I have naturally divided my 6 months’ residency into two halves – The first for research, collecting and testing and the second for assembly, and material manifestation – where some of the (vast) materials collected will be synthesised and deployed.
How does a visual artist talk about ‘research’? Is an artist’s research more like an obsessive quest for expression, a pathological drive? The artist might be described as someone who starts with ‘the self’ and then attempts to make connections with existing knowledge in the world rather than the other way round – if you believe there is a self that is.
ROME AS OBSTRUCTION
I have been thinking about Harold Blooms book The Anxiety of Influence, in which he introduces the figure of The Covering Cherub – an obstructing presence – representing the daemon of continuity and inherited tradition, the problematic baggage of cultural history, the embarrassments of a tradition too wealthy to need anything anymore.
This feels like a particularly helpful acknowledgement for an artist anywhere, let alone in Rome. After visiting all of the incredible sites that many have studied and spoken about, the artist has to stand in the face of all of this overwhelming material, pick up their pencil or brush or camera or sound equipment and attempt to make something happen in their studio.
STUDIO
As a sculptor and an assembler, assembling ideas as well as objects, my practice is porous. I often feel my way into a situation by making site responsive installations which acknowledge the history of the place I am working in. Every studio at BSR is haunted by the energies of its predecessors.
I have been trying to inhabit this space with my own energies and started work by situating my ‘self’ alongside strong associative imagery. I began by making Bridget Riley drawings in felt tip, unmeasured, mostly from memory, bound to fail, like a broken or repaired mosaic that deviates from its logic but you fill in the gaps in your head.
I also climbed into the BSR fountain wearing an archaeologist’s wellies to make large rubbings from John Skeaping’s beautiful relief carvings of deer. I am here to think about drawing and relief sculpture, so this felt like the right place to start – turning the sculpture back into a drawing.
As time has passed, I have been growing my studio into a thought space – a Denkraum as Aby Warburg would put it. Tuning in to vibrations and connections between Bridget Riley and antique mosaics, John Skeaping and Roman animal sculpture.
DRAWING
PICTORIAL ELEMENTS ARE THE AGENTS
Bridget Riley
Drawing is hybrid it moves in-between things – cultural registers and disciplines.
Drawing is decoration, diagram and preparatory study, graphic sign, narrative instruction, ritual embellishment, renaissance cartoon, relief sculpture. Drawing is hybrid, it finds its way through obstacles like water. The imagery I have been encountering is built, assembled, excavated and applied.

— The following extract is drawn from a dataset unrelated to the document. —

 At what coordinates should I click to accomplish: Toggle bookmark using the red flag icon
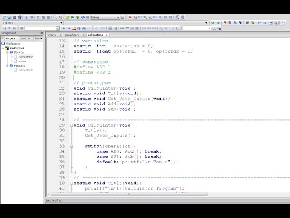[225, 23]
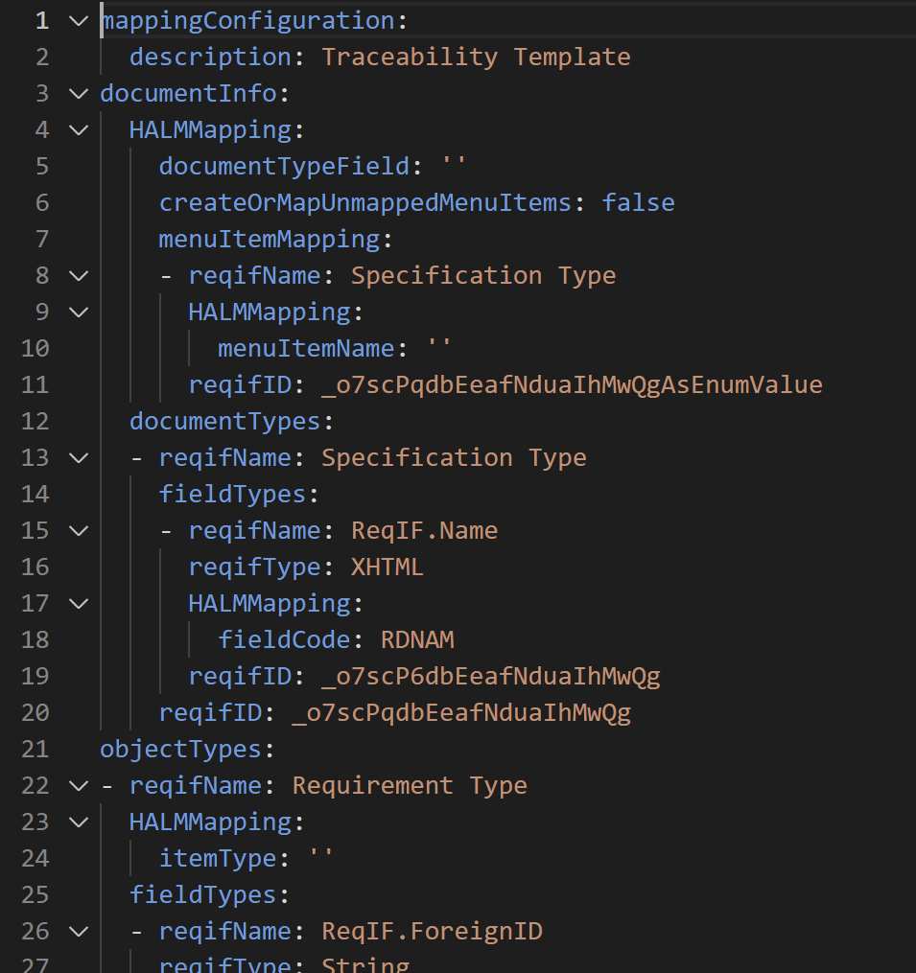Image resolution: width=916 pixels, height=973 pixels.
Task: Collapse HALMMapping with itemType on line 23
Action: coord(79,822)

Frescos excavated in Pompeii and decorated Etruscan tombs – their ancient colours surviving as raw energy.
Established and stylised figurative animations applied to Etruscan vases with a powerful, limited colour palette.
Mosaics are physically embedded into a situation – you encounter them with your body, you walk over the image.
Changing the context of encounter – changes everything.
What happens if I draw on the floor?
Library of forms: Sala Degli Animali
I am now involved in the engrossing process of developing content – making drawings of various animal tropes I have encountered. Here are some examples from the extraordinary Vatican Sala Degli Animali and Museo Arceologico Nazionale di Napoli.
The Leaping piglet of Herculaneum – believed to embody Epicurus’s doctrine of innocence and pleasure.
Deer being attacked by dogs – a metaphor for psychological and physical torment, violence and power.
Duck with fish demonstrating the formal ingenuity of creating this image-object, as carved stone is rendered transparent.
Drawings inspired by some of these objects will form the basis of a series of cartoon friezes exploring the tension between object and image. Occupying the entire studio space, this immersive work aims to present fragmented recollections from the bric-a-brac of civilisation.